Extracto proporcionado

Al final de la vida,
Verónica tiene compasión de las hermanas que, cansadas y abatidas, no se alejan
de ellas ni siquiera para tomar un bocado. Para aliviarlas, con la mano no
paralítica, lleva a sus bocas los dulces que la piedad de los devotos le han
mandado en regalo. Sor María Magdalena Boscaini contó que, para procurar un
poco de distracción a las novicias, se mezclaba con ellas persiguiendo a los
grillos por la huerta, a pesar de estar «hinchada y tumefacta como un balón»
debido a la hidropesía.
Son simples hechos, a
lo más episodios algo marginales en el conjunto de su vida. Pero a ellos se
podían añadir otros para no acabar nunca. Todos demuestran la humanísima
condición y la viva participación de Verónica en la vida de cada día. Son
hechos, y por esto prueban, más que cualquier argumento, que el misticismo de
Verónica es auténtico, porque ella no está cerrada y replegada a sí mismo, como
sucede en los falsos místicos, monstruosamente egoístas.
Hermanas, confesores y
lecturas
La vida religiosa en el
monasterio, en la segunda mitad del siglo XVII, no parece estuviese sin
sombras. Algunas fugaces referencias de los procesos hacen reflexionar.
Menciono los envidiosos arrebatos de la abadesa, públicamente en el coro; las
«gravísimas
y punzantísimas persecuciones» que Verónica hubo de sufrir «por muchos
años» por parte de algunas religiosas, siempre dispuestas a tratarla de bruja,
o endemoniada, o hipócrita, y que la pobre perseguida las llamaba sus
«benefactoras», en cuanto le daban ocasión de ejercer en grado heróico la
paciencia. También de abadesa encontró amarguras y contrariedades por parte de
algunas religiosas, debió hacer uso de toda la firmeza de que era capaz (en el
año
1695 escribía al padre Julián Brunori, jesuita: «yo soy por
naturaleza de cabeza dura») para conducir el monasterio a la observancia y a la
perfecta vida común. Algunas alabanzas tributadas a Verónica como abadesa hacen
vislumbrar la sospecha que su modo de actuar era desacostumbrado, capaz por
tanto de despertar admiración.
Por ejemplo, viene señalado que, durante su gobierno, en el
monasterio reinó la paz, que la sabía imponer sin recurrir a la autoridad externa;
que del dinero recibido o gastado «daba cuenta e informe en público a nosotras
las demás religiosas»; que no tenía curiosidad de aquello que sucedía fuera del
monasterio y que se preocupó de modo casi obsesivo por tener cerradas las
puertas externas del monasterio. Siendo maestra había conseguido desterrar
instrumentos musicales y pajarillos encerrados en jaulas. Merecen atención
también algunas de sus constantes preocupaciones en la educación de las
novicias; quería que no se permitiesen nada que favoreciera el abandoho y,
sobre todo, tuviesen «cuenta de las cosas del monasterio»: ¡res communes,
res nullius!». Tal vez no es exagerado reconocer se diesen penosas escenas
en la vida cotidiana por su preocupación de tener que dar cuenta a Dios de la
«costumbre» que sus novicias hubieran cogido.

Registros
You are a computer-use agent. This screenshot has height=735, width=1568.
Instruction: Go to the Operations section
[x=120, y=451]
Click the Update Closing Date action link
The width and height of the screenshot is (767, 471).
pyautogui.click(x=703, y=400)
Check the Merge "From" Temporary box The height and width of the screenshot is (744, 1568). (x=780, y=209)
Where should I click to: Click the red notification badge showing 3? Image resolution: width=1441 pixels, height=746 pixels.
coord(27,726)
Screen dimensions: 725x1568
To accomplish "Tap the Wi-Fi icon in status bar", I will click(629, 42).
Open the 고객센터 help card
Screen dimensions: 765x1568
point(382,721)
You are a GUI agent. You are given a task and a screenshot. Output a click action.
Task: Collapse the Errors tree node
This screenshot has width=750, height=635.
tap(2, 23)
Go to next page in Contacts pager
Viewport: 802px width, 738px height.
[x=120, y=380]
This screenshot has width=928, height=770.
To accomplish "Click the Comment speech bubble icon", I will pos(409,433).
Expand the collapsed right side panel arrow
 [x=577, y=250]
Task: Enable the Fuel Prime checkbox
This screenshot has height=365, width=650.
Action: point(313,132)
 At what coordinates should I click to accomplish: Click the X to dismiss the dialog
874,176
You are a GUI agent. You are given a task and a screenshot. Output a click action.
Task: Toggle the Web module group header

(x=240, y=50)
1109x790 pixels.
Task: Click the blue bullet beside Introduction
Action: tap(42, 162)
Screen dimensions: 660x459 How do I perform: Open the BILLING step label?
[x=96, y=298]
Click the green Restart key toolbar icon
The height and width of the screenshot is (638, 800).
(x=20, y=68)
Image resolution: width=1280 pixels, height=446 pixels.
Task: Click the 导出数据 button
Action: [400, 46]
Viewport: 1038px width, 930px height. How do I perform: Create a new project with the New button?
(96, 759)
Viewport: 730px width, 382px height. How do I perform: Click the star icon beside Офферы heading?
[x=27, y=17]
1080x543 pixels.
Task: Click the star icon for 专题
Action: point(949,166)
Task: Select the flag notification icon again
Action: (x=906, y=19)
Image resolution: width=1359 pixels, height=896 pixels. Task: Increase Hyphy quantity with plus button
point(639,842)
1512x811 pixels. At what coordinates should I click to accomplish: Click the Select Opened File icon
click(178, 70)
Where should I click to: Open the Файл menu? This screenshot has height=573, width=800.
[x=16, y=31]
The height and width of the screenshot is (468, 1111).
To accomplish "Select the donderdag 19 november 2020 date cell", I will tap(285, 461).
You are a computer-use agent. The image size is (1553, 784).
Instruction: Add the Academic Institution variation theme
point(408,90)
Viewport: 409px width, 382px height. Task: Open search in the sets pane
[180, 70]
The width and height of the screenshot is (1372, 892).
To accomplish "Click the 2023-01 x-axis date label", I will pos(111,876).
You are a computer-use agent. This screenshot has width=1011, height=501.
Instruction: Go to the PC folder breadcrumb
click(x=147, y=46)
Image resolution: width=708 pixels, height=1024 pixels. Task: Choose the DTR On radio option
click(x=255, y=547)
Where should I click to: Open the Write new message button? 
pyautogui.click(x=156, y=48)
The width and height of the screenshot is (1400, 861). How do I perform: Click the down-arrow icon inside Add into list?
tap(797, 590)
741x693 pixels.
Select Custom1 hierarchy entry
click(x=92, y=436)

Objetivo del ejercicio
Transcribe literalmente el pasaje del extracto proporcionado que va entre «debido a la» y «procesos hacen reflexionar.», ambos incluidos. Los registros no hacen falta para resolver nada de lo que aquí se pide.

Respuesta completa
debido a la hidropesía.
Son simples hechos, a
lo más episodios algo marginales en el conjunto de su vida. Pero a ellos se
podían añadir otros para no acabar nunca. Todos demuestran la humanísima
condición y la viva participación de Verónica en la vida de cada día. Son
hechos, y por esto prueban, más que cualquier argumento, que el misticismo de
Verónica es auténtico, porque ella no está cerrada y replegada a sí mismo, como
sucede en los falsos místicos, monstruosamente egoístas.
Hermanas, confesores y
lecturas
La vida religiosa en el
monasterio, en la segunda mitad del siglo XVII, no parece estuviese sin
sombras. Algunas fugaces referencias de los procesos hacen reflexionar.